8. Please check the format of figures. I think A, B, C, and D in Figures not 1, 2, 3, and 4.
9. How did each plant protect liver cells from toxicity of APAP? Please explain possible mechanisms in each plant and provide the proofs to support the mechanisms. You mentioned the action of APAP in the discussion. What kinds of APAP action was suppressed by those 4 plants? For example, Nrf2 was increased by CCAE so that ROS was decreased.

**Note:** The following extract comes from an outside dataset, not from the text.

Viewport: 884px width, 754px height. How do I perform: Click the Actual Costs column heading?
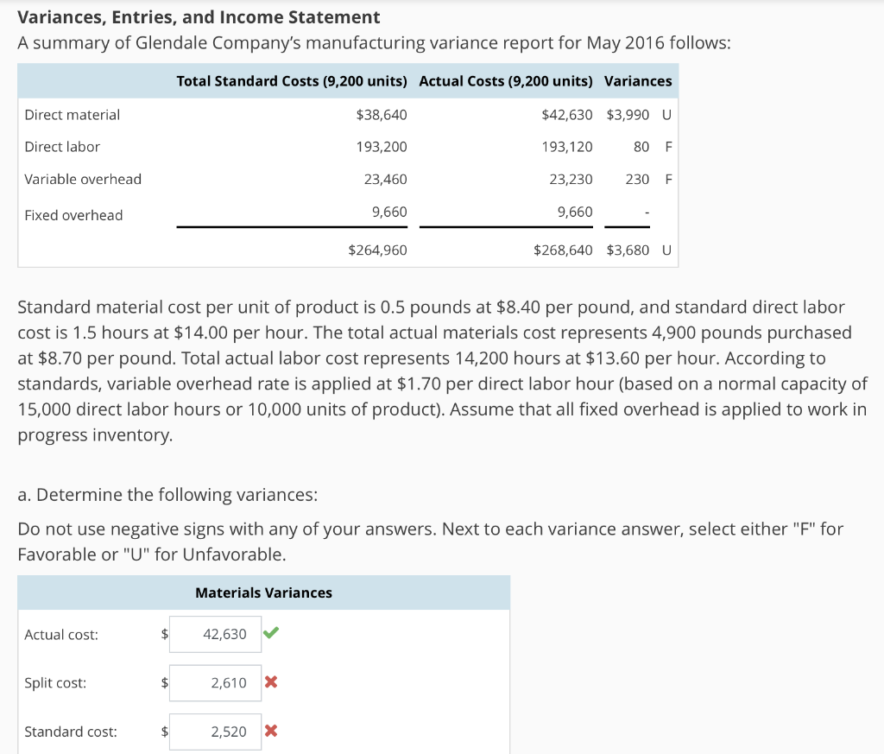click(506, 80)
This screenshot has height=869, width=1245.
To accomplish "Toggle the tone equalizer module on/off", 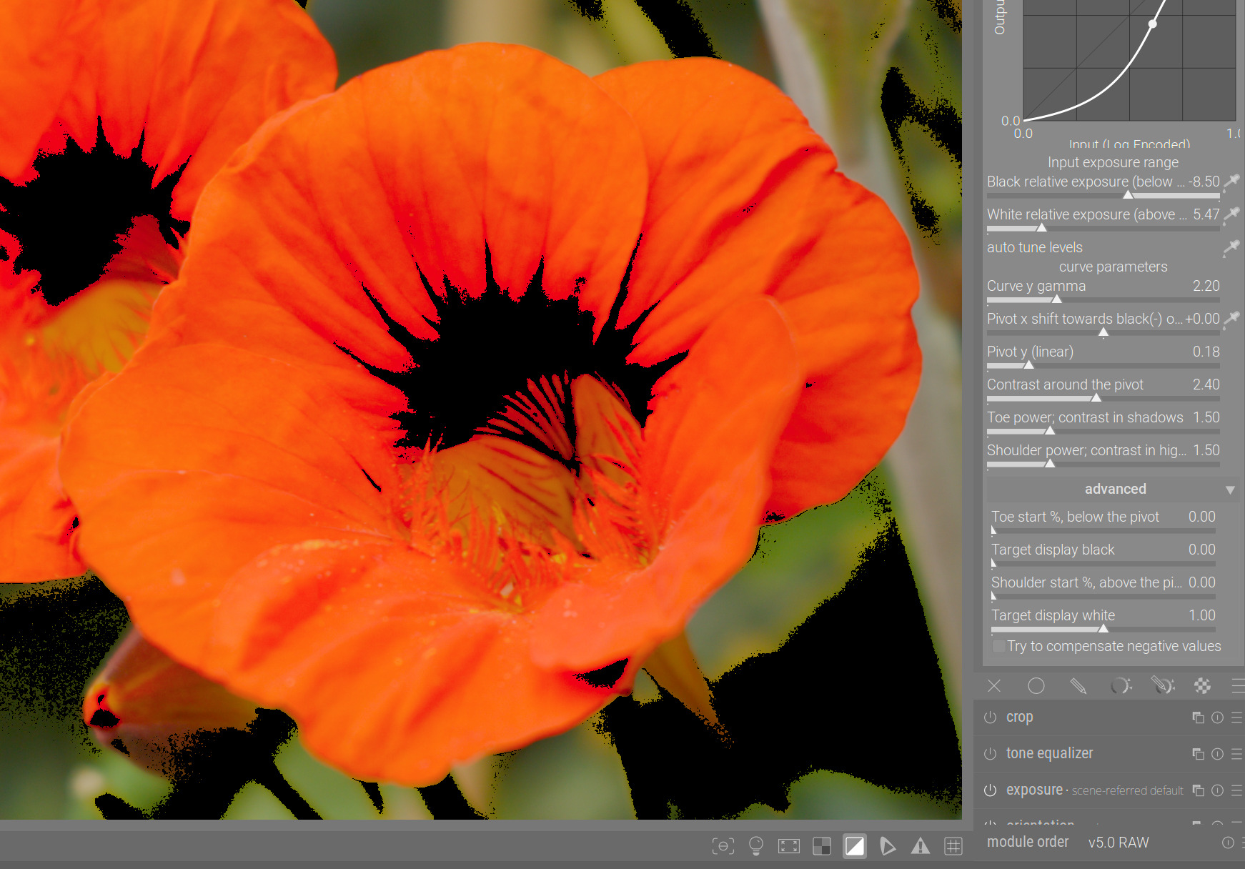I will tap(990, 754).
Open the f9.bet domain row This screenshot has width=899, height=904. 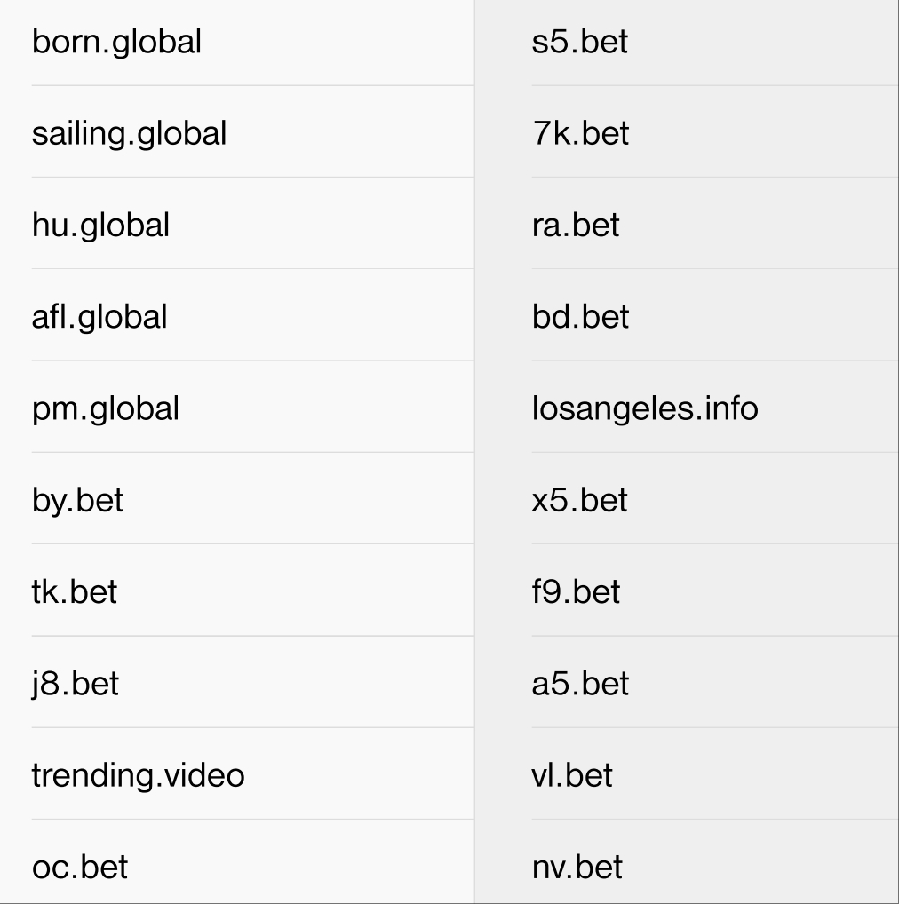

10. In spite of reduction of ROS, why was cell viability not recovered by 4 plants in post and co-treatment?
Please check typo errors.
Author Response
Please see the attachment.
Author Response File: 
Author Response.pdf
Reviewer 2 Report
In the manuscript prepared by Y. M. Fonseca-Bazzo, hepatoprotective effects of four Brazilian savanna species on acetaminophen-induced hepatotoxicity in HepG2 cells have been introduced. The presence of phenolic compounds and flavonoids such as chlorogenic acid, hyperoside, isoquercitrin, rutin and mangiferin were confirmed by UPLC/MS/MS technique. Although the similarity over 99% were mentioned, the 1H NMR and 13C NMR spectra of each compound are essential in my opinion. I am not sure whether the hepatoprotective effects of each flavonoid compound mentioned above have been investigated or not. If no, please make a comparison.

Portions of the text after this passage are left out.